● Complete the following
A: In the text on the French safety training certificate, reproduce the passage between "The safety part covers" and "and practiced CRM.", inclusive, renaming "swimming pool training" to "aquatic training".
B: Answer these questions from the text on the French safety training certificate.
(i) Which certificate did the CFS replace, and since what date?
(ii) Which module covers the First Aid part of the theoretical section?
(iii) Which First Aid practical topic involves a manikin?

= Certificat de formation à la sécurité =

French national degree

The Certificat de formation à la sécurité (CFS) (in English Safety training certificate) is the French national degree required to be a flight attendant in France. It replaces the Certificat de Sécurité Sauvetage (CSS) since the 16th of July 2008. It consists of a theoretical and a practical part.

== Theoretical part ==
The safety part (Modules: A-10, B-20, C-30, E-50, F-60, H-80) covers the following topics: aeronautical knowledge, regulation, equipment safety regulatory, safety, dangerous goods, communication, resource management (CRM), general instructions in normal flight, general instructions in an emergency and survival.

The First Aid part (Module: D-40) covers the following topics : basics of anatomy and physiology, aviation and reactions of the organism, the role of the cabin crew, onboard incidents, bleeding - circulatory - respiratory distress, the abdominal pathologies and traumatic, burns, childbirth, tropical diseases and triage.

== Practical part ==

The safety part covers the following topics : knowledge and use of emergency equipment, running in the fumes / off lights, swimming pool training, rescue equipment vest, towing, boarding boats, use of life jackets and canoes / Signalling Tools / Survival, passenger management, communication and practiced CRM.

The First Aid part covers the following topics: case studies related to emergencies, seat extraction, cardiopulmonary resuscitation manikin, treatment of bleeding and fractures, splints and bandages, using of the first aid kit.

● Given data
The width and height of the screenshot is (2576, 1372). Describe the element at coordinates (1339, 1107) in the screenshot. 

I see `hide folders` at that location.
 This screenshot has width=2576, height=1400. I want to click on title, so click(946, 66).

● Answer list
A:
The safety part covers the following topics : knowledge and use of emergency equipment, running in the fumes / off lights, aquatic training, rescue equipment vest, towing, boarding boats, use of life jackets and canoes / Signalling Tools / Survival, passenger management, communication and practiced CRM.

B:
(i) The Certificat de Sécurité Sauvetage (CSS), since the 16th of July 2008.
(ii) Module D-40.
(iii) Cardiopulmonary resuscitation.